One ‘Mukhaota’, One Mask

Published: April 29, 2013 - 17:17 Updated: April 29, 2013 - 17:20

Editorial: May 2013
Hardnews Bureau Delhi 

The high decibel noises emanating from the BJP-led opposition have lent a deterministic inevitability to the exit of the UPA government when the parliamentary elections take place in 2014. So sure is the BJP of its return to power after languishing in the opposition for 10 years that it gives an impression that it has to merely announce its PM candidate in NarendaModi and it will automatically seize power. It is a clever trick at spin doctoring.

The BJP has used the power of persuasion in the past to bend opportunist fence-sitters. It knows that it is dealing with a highly fragmented and noisy polity. A cagey Congress, after being hammered by a barrage of scams, is too demoralized to challenge this unilateral narrative. Ironically, the opposition to this inexorable and exaggerated glorification has come from Nitish Kumar, who has questioned the divisive, authoritarian and exclusionist persona of NarendraModi. Without mentioning Modi’s name, he rubbished the idea that there could be one, singular, glorified model of development that could work for the whole country, as a pompous Modi has so grandiosely suggested during ‘live’ shows patronized by sections of a brazenly partisan corporate-backed media.

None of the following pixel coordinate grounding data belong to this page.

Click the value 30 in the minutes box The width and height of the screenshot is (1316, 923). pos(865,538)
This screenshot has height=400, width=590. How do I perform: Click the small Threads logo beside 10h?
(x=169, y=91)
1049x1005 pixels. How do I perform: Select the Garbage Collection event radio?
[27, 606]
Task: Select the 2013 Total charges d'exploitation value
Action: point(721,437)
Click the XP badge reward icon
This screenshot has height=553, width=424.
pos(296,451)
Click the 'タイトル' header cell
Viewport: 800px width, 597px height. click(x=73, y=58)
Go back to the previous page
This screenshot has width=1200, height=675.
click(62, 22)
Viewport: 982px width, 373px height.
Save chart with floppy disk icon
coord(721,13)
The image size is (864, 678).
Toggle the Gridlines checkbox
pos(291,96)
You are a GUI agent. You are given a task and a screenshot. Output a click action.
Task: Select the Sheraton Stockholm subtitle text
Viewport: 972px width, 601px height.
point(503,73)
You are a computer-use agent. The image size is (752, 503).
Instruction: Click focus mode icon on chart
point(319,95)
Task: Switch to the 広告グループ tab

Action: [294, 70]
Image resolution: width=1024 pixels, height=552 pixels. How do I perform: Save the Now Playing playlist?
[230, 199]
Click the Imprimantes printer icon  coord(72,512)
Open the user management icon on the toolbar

Nitish’s carefully crafted opposition to Modi is proving to be music for all those who abhor Modi’s crude, xenophobic, muscular politics. They are cynically pleased that the rupture has appeared within the NDA space. However, how real is this posturing against the BJP and its plans to load the alliance with a hard Hindutva leadership? Or is it, simply, fake, and yet another opportunistic shifting of goalpost, as has been the ritual with the ‘socialist rump’ who have stood steadfast with communal forces for almost two decades?

Nitish has taken the first step to prove such assertions wrong, or that he is merely a mukhaota: a mask. That might not wipe out the long standing damage he and his opportunist ‘socialist rump’ have done by helping the communal forces grow

While Nitish comes across as a well-meaning leader who has put Bihar on the track, his track record in tackling the forces of Hindutva has been dodgy and diabolical. BJP leaders are now turning around and asking: “Why is he getting upset with Gujarat riots now? After all, he was the railway minister when the Godhra incident happened. Why did he not resign then?”

There are deeper, darker, more sinister mysteries behind these questions. Worse, as Hardnews investigations of 2004 had shown, the railway ministry under his charge was complicit in covering up crucial details about the Godhra killings. Reality was airbrushed to fit in with the BJP regime’s narrative in Gujarat and in Delhi. For some uncanny reason, Nitish chose to remain mum about the circumstances of the mysterious fire that became the reason for one of the worst massacres in post-independence India. Besides, this helped Modi in his perverse “action/reaction” theory which propelled and legitimized the State-sponsored carnage of innocent Indians in 2002.

True, Nitish has ensured communal peace and provided better governance than his voluble predecessor, LaluYadav. However, he has been accused of providing a protective umbrella to the RSS and its front organizations to enlarge their influence. Many believe that the JD(U) is a shell that is animated by the BJP and RSS workers. Understandably, BJP leaders assert that Nitish is zero without them and the sooner he realizes that the better for him. Thus, his suddenly discovered secular self-image might appear deceptive and fraudulent. Nitish has taken the first step to prove such assertions wrong, or that he is merely a mukhaota: a mask. That might not wipe out the long standing damage he and his opportunist ‘socialist rump’ have done by helping the communal forces grow.

If, indeed, he has serious ideological differences with the BJP’s fundamentalist agenda, will he at last walk the talk? Will he show the courage to take on the new muscular symbol of neo-fascism in India?